Book notes: The books stretch out the first piece of this arc dramatically - the parts with Yoren's party questing northward. They're slow and meandering, and for some reason they take up multiple chapters, but they give a great insight into the already-war-torn Riverlands. The show does a really effective job of capturing the devastation while trimming the length, focusing more on Arya and her friends, and the like.

That's also the theme in Harrenhal, largely. Arya's sojourn in Harrenhal in the books is long. And detailed - there are tons of points about how the washer-women are treated, about the one poor girl that gets raped by a hundred Lannister soldiers, the women who bully Arya into doing her work. And then there's the final chapter, in which Arya has to escape from Roose Bolton - full of foreshadowing for the Red Wedding, and loaded to the gills with pure eeriness.

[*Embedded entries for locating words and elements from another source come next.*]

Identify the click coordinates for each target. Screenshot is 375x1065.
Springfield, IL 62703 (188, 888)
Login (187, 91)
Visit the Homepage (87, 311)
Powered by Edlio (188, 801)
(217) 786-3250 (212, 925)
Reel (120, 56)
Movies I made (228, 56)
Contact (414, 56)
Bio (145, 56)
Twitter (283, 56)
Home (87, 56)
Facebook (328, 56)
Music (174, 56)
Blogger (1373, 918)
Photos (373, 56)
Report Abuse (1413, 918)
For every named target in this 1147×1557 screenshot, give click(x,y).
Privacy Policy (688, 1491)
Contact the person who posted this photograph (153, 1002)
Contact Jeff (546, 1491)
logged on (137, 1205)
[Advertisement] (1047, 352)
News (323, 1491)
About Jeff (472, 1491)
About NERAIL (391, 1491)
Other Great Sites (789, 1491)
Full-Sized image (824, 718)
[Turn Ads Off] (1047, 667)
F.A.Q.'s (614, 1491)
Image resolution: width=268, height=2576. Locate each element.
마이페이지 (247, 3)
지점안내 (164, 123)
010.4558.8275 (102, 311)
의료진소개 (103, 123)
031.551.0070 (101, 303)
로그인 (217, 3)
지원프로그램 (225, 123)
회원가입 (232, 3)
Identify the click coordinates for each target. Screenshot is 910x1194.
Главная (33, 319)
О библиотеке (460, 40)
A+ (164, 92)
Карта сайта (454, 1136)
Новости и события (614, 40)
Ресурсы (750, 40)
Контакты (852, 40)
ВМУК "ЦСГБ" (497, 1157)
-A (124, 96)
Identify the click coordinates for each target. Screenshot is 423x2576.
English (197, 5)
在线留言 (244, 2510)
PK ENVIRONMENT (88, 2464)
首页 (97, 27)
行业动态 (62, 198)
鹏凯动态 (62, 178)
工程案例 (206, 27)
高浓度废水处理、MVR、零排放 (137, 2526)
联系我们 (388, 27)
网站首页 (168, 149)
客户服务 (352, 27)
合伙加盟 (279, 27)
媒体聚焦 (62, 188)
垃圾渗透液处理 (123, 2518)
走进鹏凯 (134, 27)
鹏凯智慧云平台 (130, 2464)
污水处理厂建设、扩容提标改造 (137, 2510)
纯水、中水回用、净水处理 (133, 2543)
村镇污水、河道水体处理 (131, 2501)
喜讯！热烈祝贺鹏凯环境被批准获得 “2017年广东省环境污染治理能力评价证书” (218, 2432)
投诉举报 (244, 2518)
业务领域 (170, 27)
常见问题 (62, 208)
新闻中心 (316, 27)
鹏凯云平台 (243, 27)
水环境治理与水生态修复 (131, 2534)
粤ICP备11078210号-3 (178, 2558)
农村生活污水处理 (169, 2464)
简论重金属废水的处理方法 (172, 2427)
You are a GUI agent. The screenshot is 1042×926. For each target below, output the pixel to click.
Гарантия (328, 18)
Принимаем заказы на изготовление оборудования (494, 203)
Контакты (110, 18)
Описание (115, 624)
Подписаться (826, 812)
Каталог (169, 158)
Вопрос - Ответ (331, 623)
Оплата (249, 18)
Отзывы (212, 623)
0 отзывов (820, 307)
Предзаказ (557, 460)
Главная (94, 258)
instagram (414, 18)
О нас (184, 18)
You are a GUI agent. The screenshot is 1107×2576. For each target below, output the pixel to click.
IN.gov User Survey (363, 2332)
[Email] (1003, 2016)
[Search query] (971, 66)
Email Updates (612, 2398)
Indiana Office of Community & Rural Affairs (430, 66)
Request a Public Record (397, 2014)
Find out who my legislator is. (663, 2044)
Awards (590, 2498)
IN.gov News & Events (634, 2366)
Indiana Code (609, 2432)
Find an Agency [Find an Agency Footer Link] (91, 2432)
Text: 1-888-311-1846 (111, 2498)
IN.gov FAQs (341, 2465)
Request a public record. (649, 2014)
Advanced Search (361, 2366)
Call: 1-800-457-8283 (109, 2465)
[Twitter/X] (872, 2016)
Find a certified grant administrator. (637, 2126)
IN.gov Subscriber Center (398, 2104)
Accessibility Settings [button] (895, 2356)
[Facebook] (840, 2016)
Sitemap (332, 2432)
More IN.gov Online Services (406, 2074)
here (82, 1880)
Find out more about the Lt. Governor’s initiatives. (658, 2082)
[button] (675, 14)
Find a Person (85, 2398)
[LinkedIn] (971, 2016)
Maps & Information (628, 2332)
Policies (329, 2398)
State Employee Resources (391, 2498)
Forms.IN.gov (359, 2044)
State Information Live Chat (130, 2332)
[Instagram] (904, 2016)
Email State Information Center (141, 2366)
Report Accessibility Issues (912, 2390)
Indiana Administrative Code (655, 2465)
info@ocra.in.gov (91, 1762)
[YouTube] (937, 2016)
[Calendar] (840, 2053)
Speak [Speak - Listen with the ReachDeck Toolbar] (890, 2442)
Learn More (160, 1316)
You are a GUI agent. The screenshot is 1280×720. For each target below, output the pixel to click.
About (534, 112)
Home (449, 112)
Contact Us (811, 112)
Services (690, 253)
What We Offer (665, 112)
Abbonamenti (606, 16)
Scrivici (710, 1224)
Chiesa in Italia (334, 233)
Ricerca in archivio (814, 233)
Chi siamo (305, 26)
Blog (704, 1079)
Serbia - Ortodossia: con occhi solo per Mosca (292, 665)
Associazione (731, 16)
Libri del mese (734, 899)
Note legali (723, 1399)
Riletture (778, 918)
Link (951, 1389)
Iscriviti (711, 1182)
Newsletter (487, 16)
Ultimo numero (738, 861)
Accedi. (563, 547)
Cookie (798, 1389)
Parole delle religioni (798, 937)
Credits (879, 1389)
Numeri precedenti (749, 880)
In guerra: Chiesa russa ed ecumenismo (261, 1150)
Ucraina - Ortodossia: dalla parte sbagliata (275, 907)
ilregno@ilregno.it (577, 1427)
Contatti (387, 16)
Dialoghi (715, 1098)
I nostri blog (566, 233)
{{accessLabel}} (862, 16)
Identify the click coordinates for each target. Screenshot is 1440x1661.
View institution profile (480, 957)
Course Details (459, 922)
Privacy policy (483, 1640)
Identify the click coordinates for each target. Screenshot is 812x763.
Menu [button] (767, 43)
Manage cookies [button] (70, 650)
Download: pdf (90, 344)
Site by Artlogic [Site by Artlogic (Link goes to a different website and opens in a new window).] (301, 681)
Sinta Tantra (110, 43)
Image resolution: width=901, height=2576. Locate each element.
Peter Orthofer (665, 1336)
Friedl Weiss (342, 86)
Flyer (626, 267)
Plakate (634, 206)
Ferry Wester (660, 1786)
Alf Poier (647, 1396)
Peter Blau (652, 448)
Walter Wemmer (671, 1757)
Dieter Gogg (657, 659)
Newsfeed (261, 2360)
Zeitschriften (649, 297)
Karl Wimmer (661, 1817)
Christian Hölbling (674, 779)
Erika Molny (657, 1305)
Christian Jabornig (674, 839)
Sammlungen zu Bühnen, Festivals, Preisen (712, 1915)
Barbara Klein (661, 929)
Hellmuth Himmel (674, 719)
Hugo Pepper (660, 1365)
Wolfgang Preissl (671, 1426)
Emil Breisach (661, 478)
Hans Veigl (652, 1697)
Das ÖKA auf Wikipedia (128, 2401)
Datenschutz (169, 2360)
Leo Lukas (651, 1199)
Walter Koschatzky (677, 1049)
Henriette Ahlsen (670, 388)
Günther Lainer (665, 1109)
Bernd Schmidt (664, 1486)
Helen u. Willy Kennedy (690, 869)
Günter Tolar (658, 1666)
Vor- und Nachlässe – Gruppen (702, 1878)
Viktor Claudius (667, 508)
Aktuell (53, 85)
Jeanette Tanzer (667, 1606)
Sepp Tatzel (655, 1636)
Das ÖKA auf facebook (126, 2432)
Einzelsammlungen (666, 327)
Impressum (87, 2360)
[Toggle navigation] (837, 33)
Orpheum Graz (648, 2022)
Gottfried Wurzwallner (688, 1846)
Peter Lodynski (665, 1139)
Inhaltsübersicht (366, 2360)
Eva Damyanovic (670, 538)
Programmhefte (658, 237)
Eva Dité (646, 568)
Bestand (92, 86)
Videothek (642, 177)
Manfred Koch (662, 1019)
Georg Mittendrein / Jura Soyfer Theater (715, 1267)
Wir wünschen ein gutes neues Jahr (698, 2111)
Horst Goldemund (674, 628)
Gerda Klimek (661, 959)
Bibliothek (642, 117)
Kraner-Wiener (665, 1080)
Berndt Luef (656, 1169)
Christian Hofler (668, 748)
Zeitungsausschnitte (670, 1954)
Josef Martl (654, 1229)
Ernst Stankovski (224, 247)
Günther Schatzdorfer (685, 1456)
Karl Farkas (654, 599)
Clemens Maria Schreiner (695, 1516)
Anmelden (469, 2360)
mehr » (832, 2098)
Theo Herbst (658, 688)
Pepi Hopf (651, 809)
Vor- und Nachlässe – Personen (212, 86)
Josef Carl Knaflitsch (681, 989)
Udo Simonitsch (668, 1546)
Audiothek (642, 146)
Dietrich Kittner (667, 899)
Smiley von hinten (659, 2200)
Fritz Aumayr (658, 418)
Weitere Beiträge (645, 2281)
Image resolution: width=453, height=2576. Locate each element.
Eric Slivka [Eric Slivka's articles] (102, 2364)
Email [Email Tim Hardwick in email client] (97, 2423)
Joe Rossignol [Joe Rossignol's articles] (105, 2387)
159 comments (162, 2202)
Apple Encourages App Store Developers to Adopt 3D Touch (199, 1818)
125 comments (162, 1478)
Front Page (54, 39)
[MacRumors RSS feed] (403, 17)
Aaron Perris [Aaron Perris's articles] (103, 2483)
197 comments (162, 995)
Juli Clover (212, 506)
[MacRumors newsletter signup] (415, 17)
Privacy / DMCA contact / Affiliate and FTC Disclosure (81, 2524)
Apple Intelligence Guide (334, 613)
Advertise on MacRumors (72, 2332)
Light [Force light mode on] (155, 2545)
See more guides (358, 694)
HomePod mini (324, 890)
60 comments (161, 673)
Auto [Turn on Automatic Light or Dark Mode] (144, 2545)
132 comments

The show gives Arya to Tywin instead of Roose, and I think it's a huge win. The Leech Lord Bolton of the books is practically a vampire, which is awesome in its own right. The show's no-nonsense Roose is more like a Northern Tywin who gets the short end of the plot stick. Having the actual Tywin winds up working better.

What is missing that I miss - Arya's inner monologue. Some of GRRM's psychological insights come from repeated phrases in a character's mind, and none to me is as memorable as Arya's feeling that she's a mere mouse in Harrenhal. It's a beautifully vulnerable sentiment. Yet when she discovers the power of her twisted genie in her Faceless Man, she begins to feel powerful, like a ghost... and then she loses him and is once again a mouse. This sort of empowerment and disempowerment is lost in the show.

The books also see Arya commit her first cold-blooded murder at the end of ACOK. Her escape is formulated personally rather than by leveraging Jaqen, and she uses his coin to distract and kill a guard. I prefer the show's take here by a bit - it smooths out the journey from badass chick to shameless murderer when the executions don't start 'til late-Season 3, after the Red Wedding.